Ahh July. I am loving the heat! How is your week going? Mine is going swimmingly. There’s been a happy hour at my favourite theatre/bar, a dinner with the extended family, lots of sunshine and heat, and some planning of upcoming travels. Happy days. Oh except for the pain beyond belief I am experiencing from strength training which I am trying to get back into. It hurts to sit down. And stand up. Oh, and to walk. Normal?
And here I am back with more grain salad action. It’s just necessary at the moment, okay?
We had a fridge/pantry cull and inventory when we got back from Ashland the other day. Highly recommended. We definitely found some questionable friends in the depths of our fridge! I won’t give you details. Trust me, you don’t want them. Now we know what we have and how we’re going to use it. Case in point: we have a lot of chickpeas and an unholy number of red onions. The result:
Moroccan Chickpea Couscous Salad
adapted from MediterrAsian Cooking
- 1 cup quick-cooking couscous
- 1/4 – 1/2 cup raisins
- 1 1/4 cups boiling chicken or vegetable stock
- 3 tablespoons extra virgin olive oil
- juice of 1 lime/lemon (lemon would actually probably work better but we had a lime on hand and it worked just dandily)
- 1 clove garlic – minced
- 1 teaspoon ground cumin
- 1 teaspoon ground coriander
- 1/2 teaspoon ground ginger
- 1 teaspoon salt
- 1 carrot – grated
- 1/2 green or red pepper – finely diced
- 1/4 red onion – finely diced
- 1 cup chickpeas
- Mix the couscous with the raisins in a bowl and pour over the boiling stock.

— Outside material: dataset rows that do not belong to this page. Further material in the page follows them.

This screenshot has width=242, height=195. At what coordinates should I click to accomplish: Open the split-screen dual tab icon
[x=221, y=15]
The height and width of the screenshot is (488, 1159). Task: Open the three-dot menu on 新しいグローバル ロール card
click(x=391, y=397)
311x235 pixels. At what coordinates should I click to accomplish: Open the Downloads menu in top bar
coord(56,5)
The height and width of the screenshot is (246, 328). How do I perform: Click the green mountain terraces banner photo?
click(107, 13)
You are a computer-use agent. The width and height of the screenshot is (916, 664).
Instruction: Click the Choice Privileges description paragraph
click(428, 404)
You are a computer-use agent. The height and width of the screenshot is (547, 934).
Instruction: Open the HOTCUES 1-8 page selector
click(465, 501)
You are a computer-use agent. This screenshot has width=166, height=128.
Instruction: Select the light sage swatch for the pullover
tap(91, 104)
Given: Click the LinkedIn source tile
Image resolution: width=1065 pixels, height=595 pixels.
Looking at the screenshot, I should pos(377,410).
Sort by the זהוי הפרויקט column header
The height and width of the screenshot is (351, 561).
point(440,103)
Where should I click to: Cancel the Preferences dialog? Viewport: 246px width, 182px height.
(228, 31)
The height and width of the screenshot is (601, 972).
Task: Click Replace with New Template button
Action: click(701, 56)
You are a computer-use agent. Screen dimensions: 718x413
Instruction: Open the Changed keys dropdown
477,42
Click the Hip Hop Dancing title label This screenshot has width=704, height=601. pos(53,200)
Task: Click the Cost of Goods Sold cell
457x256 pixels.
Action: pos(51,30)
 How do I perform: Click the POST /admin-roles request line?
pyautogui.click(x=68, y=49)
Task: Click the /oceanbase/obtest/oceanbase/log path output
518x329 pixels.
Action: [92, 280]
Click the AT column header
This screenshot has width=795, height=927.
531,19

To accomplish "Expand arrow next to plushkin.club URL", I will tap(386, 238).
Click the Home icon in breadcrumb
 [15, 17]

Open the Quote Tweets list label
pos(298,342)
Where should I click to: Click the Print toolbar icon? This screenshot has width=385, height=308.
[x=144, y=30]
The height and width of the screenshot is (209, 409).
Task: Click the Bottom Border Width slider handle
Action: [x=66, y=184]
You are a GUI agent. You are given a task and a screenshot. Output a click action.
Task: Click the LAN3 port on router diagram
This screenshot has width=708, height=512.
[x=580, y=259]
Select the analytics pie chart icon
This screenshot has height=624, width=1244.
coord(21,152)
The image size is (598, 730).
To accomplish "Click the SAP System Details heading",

- Cover with a lid and let sit for 5 minutes.
- Place the oil, lime juice, garlic, spices, and salt in a jar with a screw-top lid and shake to mix.
- Fluff the couscous with a fork to separate the grains and stir through the carrot, pepper, onion, and chickpeas.
- Pour over the dressing and toss together until well combined.
This makes a great dinner (plenty of protein from those chickpeas and grains) or a lovely side dish for whatever you’re grilling. Healthy and awesome!
The original recipe for this called for red pepper, not green. Well, I don’t know about you but it’s hard for me to swallow spending $6 a pound on red peppers. In fact, I think it’s outrageous! They’ve become a special treat so green it was…
And why is this Moroccan I hear you ask. The spices – cumin, ginger, coriander – are pretty standard fare in Moroccan dishes (along with cinnamon, mmmm).
This was a big win and a great compliment to the falafel and hummus we made the night before.
When was the last time you had a pantry inventory/cull? Were you surprised by what you found?